Kuzey Kıbrıs’ta yaklaşık 330 tane son dönem böbrek yetmezliği hastası olduğunu söyleyen Nefrolog ve İç Hastalıkları Uzmanı Dr. Düriye Deren Oygar, ülkemizde bu riskli grubun oldukça yüksek olduğunu ifade etti. İlk organ naklinin geçen yıl başladığını ve bunun memnuniyet verici olduğunu belirterek, ilk naklin canlı organ üzerinden yapıldığını şunadaki hedefletirinin kadavra nakilini başlatmak olduğunu söyledi. Dr. Oygar, her yıl Mart ayının ikinci haftasında “Dünya Böbrek Günü” nedeniyle çeşitli etkinlikler düzenlendiğini, bu etkinliklerle farkındalık yaratılmaya çalışıldığını söyledi. Bu yıl da organ nakli ve organ bağışına farkındalığı artırmak için etkinlikler düzenlendiğini aktaran Oygar, bu yılın teması ‘Böbrek Hastalıkları ve Çocuklar’ olması nedeniyle pediatri bölümünden de misafir ağırladıklarını söyledi.

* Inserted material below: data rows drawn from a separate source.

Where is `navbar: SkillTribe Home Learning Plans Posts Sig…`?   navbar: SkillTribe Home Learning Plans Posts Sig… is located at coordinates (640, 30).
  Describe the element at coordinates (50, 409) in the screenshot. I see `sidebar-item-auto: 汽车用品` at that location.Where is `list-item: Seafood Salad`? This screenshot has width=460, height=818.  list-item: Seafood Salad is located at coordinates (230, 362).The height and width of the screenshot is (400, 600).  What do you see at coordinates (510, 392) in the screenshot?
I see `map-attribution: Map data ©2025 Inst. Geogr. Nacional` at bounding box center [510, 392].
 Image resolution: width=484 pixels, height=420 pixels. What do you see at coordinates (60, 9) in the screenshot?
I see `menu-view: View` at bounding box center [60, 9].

“Böbrek hasta sayımız yüksek”
Kuzey Kıbrıs’ta yaklaşık 330 tane son dönem böbrek yetmezliği hastası olduğunu söyleyen Dr. Oygar, bu da bize daha önceki dönemlerin yaklaşık 30 binin üzerinde olduğunu gösterdiğini söyledi. Dünyada yapılan çalışmalara göre bütün böbrek hastaların son dönemi olanların yüzde bir, bir buçuğunu oluşturduğunu aktaran Oygar, bu rakamın ülkemizde riskli grubun oldukça yüksek olduğunu gösterdiğini belirtti. Dr. Oygar, İngiltere’e University College London Böbrek Bölümü ile yapılan çalışma sonucunda Kuzey Kıbrıs’taki böbrek hastalarının rakamın, Avrupa’nın ortalamasının üzerinde olduğunun tespit edildiğini belirterek, bunun nedenin de Diyabet hastalığının çok yaygın olması, kalıtsal böbrek hastalıklarının yaygın olmasından kaynaklandığını düşündüklerini ifade etti.

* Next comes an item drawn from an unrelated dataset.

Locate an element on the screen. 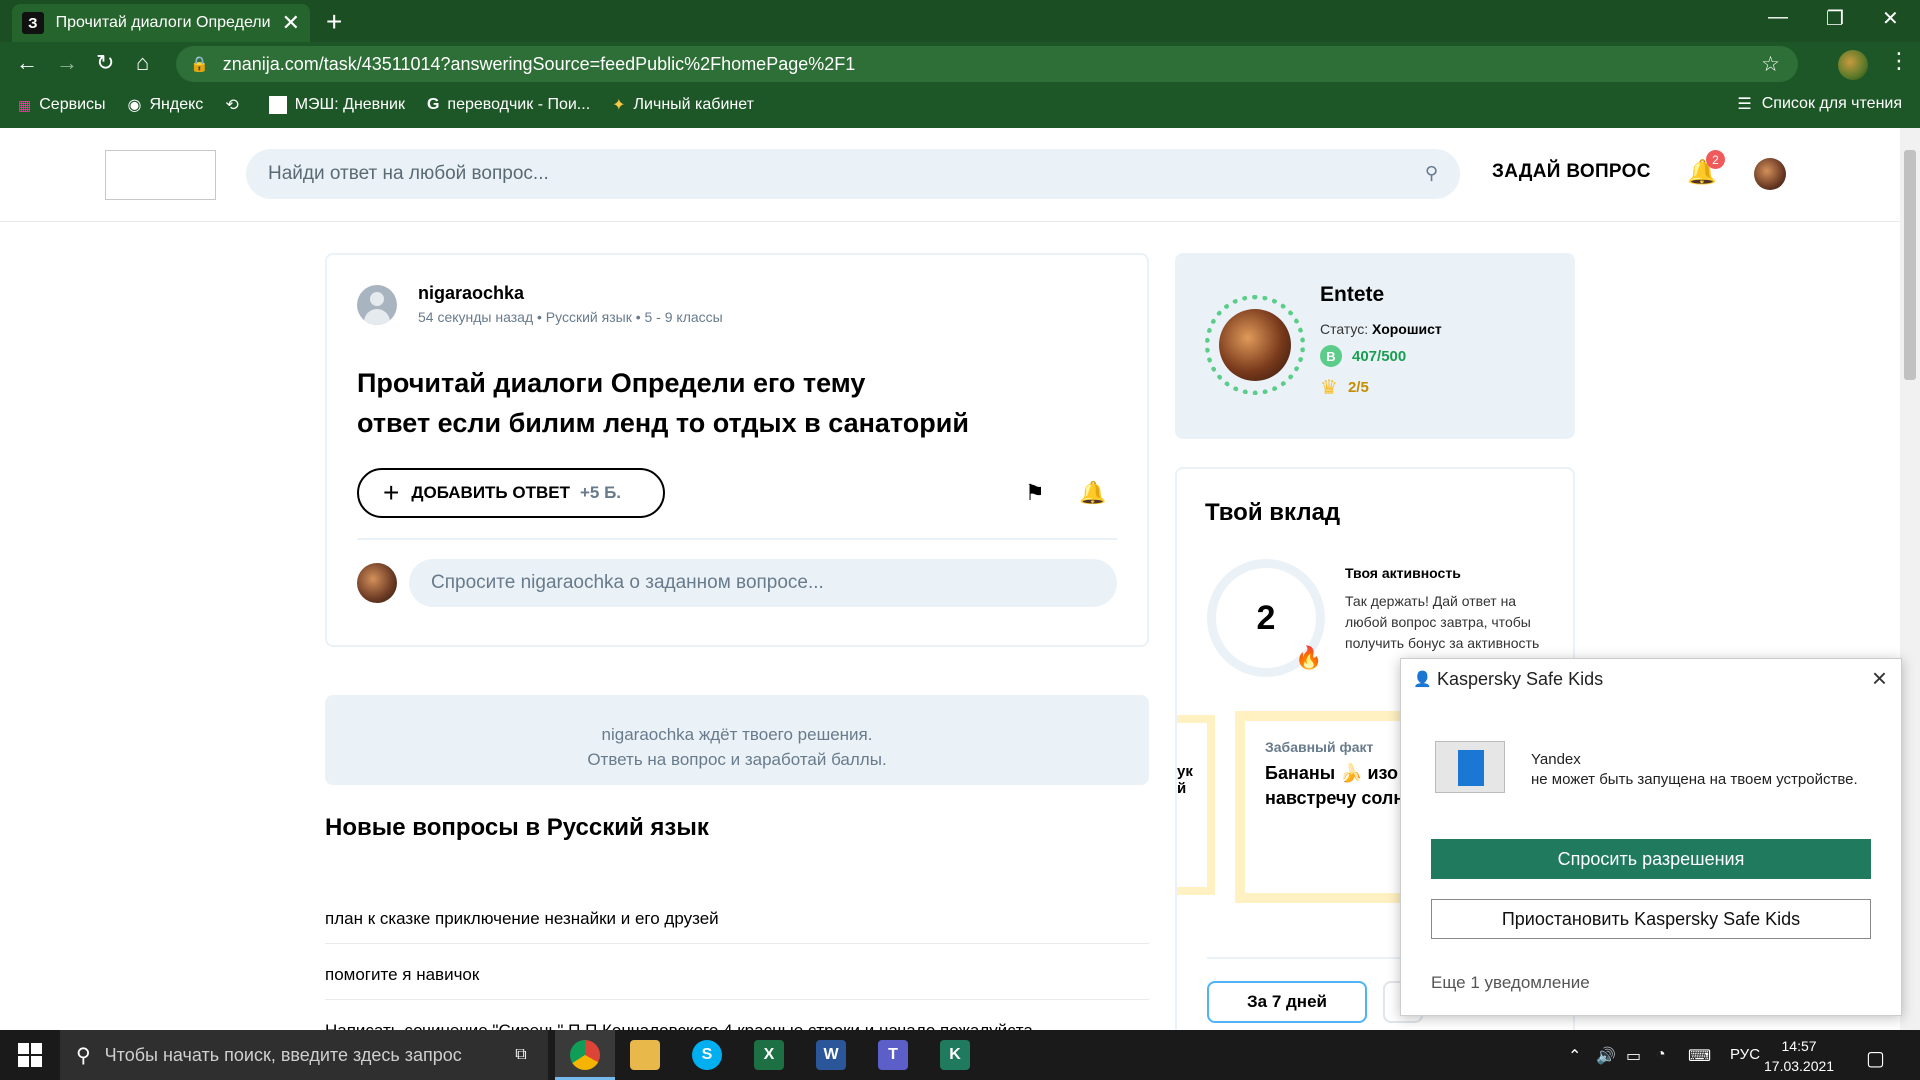 The image size is (1920, 1080). user-name: Entete is located at coordinates (1352, 295). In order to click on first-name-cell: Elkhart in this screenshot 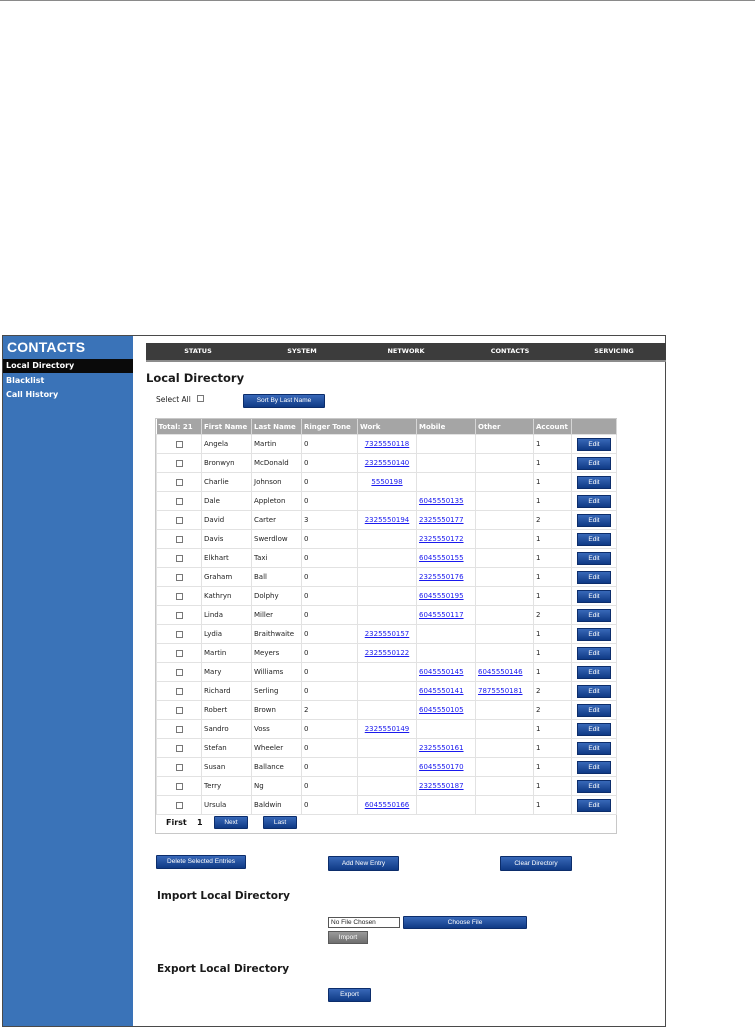, I will do `click(226, 558)`.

“Farkındalığı artırmak gerekir”
Oygar, bunun için böbrek hastalıklarını yayılmasını azaltmak için farkındalığı artırmak, bunların tedavisini sağlamak, son dönmede ilerlemesini yavaşlatmak ve son dönem böbrek yetmezliğinin tedavisini en iyi şekilde söyleyen Oygar, böbrek yetmezliğinin en iyi tedavi şeklinin transplantasyon olduğunu ve bunun için yurt dışına geçen yıla kadar hastaların gönderildiğini ama artık ülkemizde tedavinin yapıldığını vurguladı. Geçen yıl Hacettepe Üniversitesi’nden ülkemize gelen bir ekiple birlikte 3 tane başarılı böbrek nakili gerçekleştiğini da hatırlattı.

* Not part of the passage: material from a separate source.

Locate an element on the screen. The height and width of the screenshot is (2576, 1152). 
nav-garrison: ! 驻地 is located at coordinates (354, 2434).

Çocuklarla ilgili henüz böbrek nakli gerçekleşmediğini söyleyen Oygar, çocuk böbrek hastalarının yetişkin böbrek hastalarından az olduğunu ifade etti.

“Amacımız kadavra nakli”
Dr. Deren Oygar, şuan ki amaçlarının kadavra nakli başlatmak olduğunu belirterek, bunun için organ bağışının önemli olduğuna dikkat çekti. Organ bağışı için halkın farkındalığının artırılması, bunun içinde sağlık sisteminin buna göre yapılandırılması gerektiğini söyleyen Oygar, gerek beyin ölümü tespiti gerekse alıcı olan insanların sıraya konmasıyla ilgili gerek Türkiye’den alınacak destek gerekse diğer bilimsel alanlarda çalışmalar yapılması yönünde ilerlediklerini belirtti. Kadavra naklinin de daha çok tercih edilen bir nakil uygulaması olduğunu ve bütün dünyada da canlıdan çok kadavra nakilleri için çalışmalar yapıldığını söyleyen Dr.Oygar, “Örneğin % 90’ını kadavra, % 10’u canlı nakildir. Türkiye’de ise bu tam tersidir ve Türkiye’de de bunun için çalışmalar var. Bizde ise henüz başlamadı, başlaması için çalışmalar var” dedi.

“Organ bağışı konusunda bilinçlenmeli”
Organ bağışı konusunda yapılan çalışmaların iki bacağı bulunduğunu söyleyen Oygar, ilk bacağının hastanede gerek yoğun bakımlar gerekse diyaliz servisleri, otomasyonlar konusunda Sağlık Bakanlığı’nın kendisinin iyice yapılandırması gerektiğini vurguladı.
İkinci bacağı ise halkın bilgilendirilmesi gerektiğini anlatan Oygar, bunun için medyanın da yardımının gerektiğini, ayrıca broşür dağıtımı, eğitim toplantıları gibi çalışmaların devam edeceğini ifade etti.